| Assignment |
Below are entries to return in full. Keep each one exact.

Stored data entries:
○ ○ ○ ○

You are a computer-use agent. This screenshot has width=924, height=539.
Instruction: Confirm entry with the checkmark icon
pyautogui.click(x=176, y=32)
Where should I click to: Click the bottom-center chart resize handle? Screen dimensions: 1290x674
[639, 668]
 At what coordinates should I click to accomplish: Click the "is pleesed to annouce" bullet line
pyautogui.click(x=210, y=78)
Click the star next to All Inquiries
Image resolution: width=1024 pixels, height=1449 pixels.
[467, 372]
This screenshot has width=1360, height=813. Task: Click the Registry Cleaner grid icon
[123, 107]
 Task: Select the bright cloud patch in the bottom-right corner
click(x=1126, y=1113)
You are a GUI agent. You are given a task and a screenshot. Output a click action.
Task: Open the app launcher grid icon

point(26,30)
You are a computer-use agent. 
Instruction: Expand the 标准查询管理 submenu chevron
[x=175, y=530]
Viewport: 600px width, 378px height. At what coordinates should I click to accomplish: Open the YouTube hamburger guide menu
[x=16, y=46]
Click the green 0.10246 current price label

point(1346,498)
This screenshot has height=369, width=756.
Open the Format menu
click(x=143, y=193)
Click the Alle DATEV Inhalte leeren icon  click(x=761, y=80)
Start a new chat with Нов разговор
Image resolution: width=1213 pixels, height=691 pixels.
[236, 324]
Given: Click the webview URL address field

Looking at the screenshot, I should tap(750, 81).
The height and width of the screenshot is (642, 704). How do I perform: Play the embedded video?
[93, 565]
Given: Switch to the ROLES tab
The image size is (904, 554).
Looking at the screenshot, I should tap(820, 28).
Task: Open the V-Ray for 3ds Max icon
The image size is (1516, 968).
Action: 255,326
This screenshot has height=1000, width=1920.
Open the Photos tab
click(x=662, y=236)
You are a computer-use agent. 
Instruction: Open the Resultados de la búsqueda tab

○ ○ ○ ○

| Reply |
You are a computer-use agent. This screenshot has width=924, height=539.
Instruction: Confirm entry with the checkmark icon
pyautogui.click(x=176, y=32)
Where should I click to: Click the bottom-center chart resize handle? Screen dimensions: 1290x674
[639, 668]
 At what coordinates should I click to accomplish: Click the "is pleesed to annouce" bullet line
pyautogui.click(x=210, y=78)
Click the star next to All Inquiries
Image resolution: width=1024 pixels, height=1449 pixels.
[467, 372]
This screenshot has width=1360, height=813. Task: Click the Registry Cleaner grid icon
[123, 107]
 Task: Select the bright cloud patch in the bottom-right corner
click(x=1126, y=1113)
You are a GUI agent. You are given a task and a screenshot. Output a click action.
Task: Open the app launcher grid icon

point(26,30)
You are a computer-use agent. 
Instruction: Expand the 标准查询管理 submenu chevron
[x=175, y=530]
Viewport: 600px width, 378px height. At what coordinates should I click to accomplish: Open the YouTube hamburger guide menu
[x=16, y=46]
Click the green 0.10246 current price label

point(1346,498)
This screenshot has height=369, width=756.
Open the Format menu
click(x=143, y=193)
Click the Alle DATEV Inhalte leeren icon  click(x=761, y=80)
Start a new chat with Нов разговор
Image resolution: width=1213 pixels, height=691 pixels.
[236, 324]
Given: Click the webview URL address field

Looking at the screenshot, I should tap(750, 81).
The height and width of the screenshot is (642, 704). How do I perform: Play the embedded video?
[93, 565]
Given: Switch to the ROLES tab
The image size is (904, 554).
Looking at the screenshot, I should tap(820, 28).
Task: Open the V-Ray for 3ds Max icon
The image size is (1516, 968).
Action: 255,326
This screenshot has height=1000, width=1920.
Open the Photos tab
click(x=662, y=236)
You are a computer-use agent. 
Instruction: Open the Resultados de la búsqueda tab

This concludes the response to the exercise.